Мальчишка откликнулся не сразу — он был занят, пытаясь ухватиться за причал, к которому подплыла гондола. Затем помог Казанове выйти и произнес уже совсем другим тоном:
— Я верно служу моему хозяину, ваше превосходительство.
— Хозяину? — передразнивая его, произнес Казанова, но мальчишка уже умчался вверх по темной лестнице, которая привела их в большие и роскошно обставленные апартаменты, являвшиеся, как сразу понял Казанова, частью одного из пышных казино, каких много в Венеции и где есть такие же апартаменты для встреч наедине с представителем или представительницей противоположного пола, что не положено делать во дворцах.
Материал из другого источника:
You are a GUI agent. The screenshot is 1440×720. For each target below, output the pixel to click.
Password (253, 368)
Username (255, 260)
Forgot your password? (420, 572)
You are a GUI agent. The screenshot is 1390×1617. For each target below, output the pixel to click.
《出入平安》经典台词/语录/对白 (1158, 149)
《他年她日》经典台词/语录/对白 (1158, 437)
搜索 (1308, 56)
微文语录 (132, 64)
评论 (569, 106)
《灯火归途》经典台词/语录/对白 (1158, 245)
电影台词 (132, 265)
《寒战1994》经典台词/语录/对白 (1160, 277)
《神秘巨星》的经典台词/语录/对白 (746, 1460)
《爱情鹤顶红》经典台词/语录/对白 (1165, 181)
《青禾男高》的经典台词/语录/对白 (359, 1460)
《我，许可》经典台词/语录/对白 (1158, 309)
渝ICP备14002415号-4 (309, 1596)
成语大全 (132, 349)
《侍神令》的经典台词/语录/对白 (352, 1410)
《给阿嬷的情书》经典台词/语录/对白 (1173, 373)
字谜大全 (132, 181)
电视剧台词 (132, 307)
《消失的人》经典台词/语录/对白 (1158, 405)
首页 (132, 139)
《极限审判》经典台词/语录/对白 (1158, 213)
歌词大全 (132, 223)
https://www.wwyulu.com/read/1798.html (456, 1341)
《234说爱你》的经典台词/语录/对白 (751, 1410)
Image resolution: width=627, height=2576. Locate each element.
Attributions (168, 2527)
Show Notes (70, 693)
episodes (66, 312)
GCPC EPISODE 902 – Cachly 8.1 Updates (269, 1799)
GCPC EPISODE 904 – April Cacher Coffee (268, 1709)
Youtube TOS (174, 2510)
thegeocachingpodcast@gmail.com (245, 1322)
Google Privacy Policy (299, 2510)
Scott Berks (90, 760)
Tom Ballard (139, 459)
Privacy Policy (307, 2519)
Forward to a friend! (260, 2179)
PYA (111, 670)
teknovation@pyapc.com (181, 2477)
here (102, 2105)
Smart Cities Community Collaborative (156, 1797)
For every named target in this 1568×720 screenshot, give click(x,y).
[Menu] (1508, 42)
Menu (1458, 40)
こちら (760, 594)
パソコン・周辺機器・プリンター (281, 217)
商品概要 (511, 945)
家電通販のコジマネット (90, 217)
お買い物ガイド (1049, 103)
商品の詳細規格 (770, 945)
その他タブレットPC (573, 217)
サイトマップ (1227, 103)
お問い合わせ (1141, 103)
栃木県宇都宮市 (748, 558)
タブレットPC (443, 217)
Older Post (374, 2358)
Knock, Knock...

Негритенок мгновенно исчез, а Казанова, с одобрением оглядев великолепные, с чувственными сюжетами фрески на стенах, стал охорашиваться перед венецианским зеркалом, оглядывая с еще большим одобрением мужественную фигуру и правильные черты Джакомо Казановы. Интересно, кто она и какова собой? Что лучше — приветствовать ее церемонным поклоном, как подобает следующему моде синьору, или упасть к ее ногам и поцеловать ей руку с видом потерявшего голову влюбленного?..
Он круто повернулся, и… улыбка соблазнителя сменилась на его лице весьма кислой гримасой при виде барона Шаумбурга, стоявшего перед ним, Казанова побелел и невольно отступил, но левая рука его легонько легла на эфес шпаги перед лицом врага.
— Присядьте, синьор, — сказал посол отнюдь не враждебным тоном.
— Ваше сиятельство, — сухо произнес Казанова, — поскольку ваше приглашение было несколько неофициальным, позвольте сначала спросить…
— Я прибегнул к маленькой хитрости, чтобы завлечь вас сюда: судя по вашей репутации, я подумал, что мне это удастся. Я поступил так… ну, вы знаете, как подозрительно относятся в Венеции к послу. Если это вас оскорбило, прошу принять мои извинения.
Казанова поклонился и сел.
— Часто говорят, ваше сиятельство, — весело заметил он, — что послов посылают за границу, чтобы они лгали во благо своей страны.
— Прежде всего, — сказал барон, не обратив внимания на наглую выходку Казановы, если не считать легкой морщинки, появившейся на лбу, — я хочу поблагодарить вас…
— Поблагодарить меня?.. — Брови у Казановы взлетели вверх.
— Вы помогли спасти мою жизнь и спасли жизнь молодой особы, которой я интересуюсь…
Казанова изящно прикрыл рот пальцами, выступавшими из кружевной пены манжет, как бы сдерживая легкое покашливание, означавшее: «Вашей любовницы?»
— Милостивый государь, — сказал барон, — речь идет о даме, заботиться о которой мне поручено ее величеством королевой Австрии.
Казанова наклонил голову, принимая это объяснение.
— А затем произошел тот небольшой инцидент напротив моего дома… — добавил барон.
«Не человек, а дьявол, — подумал искренне удивленный Казанова, — он знает все…»
— Это была ошибка излишне усердных слуг, — сказал барон. — Тот камень предназначался полицейскому шпику и должен был попасть в его голову. Я сожалею, что обеспокоил благородного человека, и радуюсь, что камень не попал в вас.
— Ваше сиятельство слишком любезны, — не без иронии пробормотал Казанова.
— Вы вели себя со свойственным молодости безрассудством, — милостиво, однако не без язвительности в тоне произнес барон. — Как и в том случае, когда подкупили одного из лакеев сенатора Брагадина, чтобы тот в свою очередь подкупил моих гондольеров и узнал у них про даму; так же вы поступили, когда предложили изрядную сумму моему брадобрею, чтобы тот порасспросил меня на этот предмет, после того как выяснили, что гондольеры ничего не знают; и прежде всего так же вы поступили, когда пытались достичь той же цели через вашего друга-иезуита, который должным образом отчитал вас…
По мере произнесения этой тирады Казанова все больше бледнел: он-то считал, что об его интригах никто не знает. Сказать ему было нечего.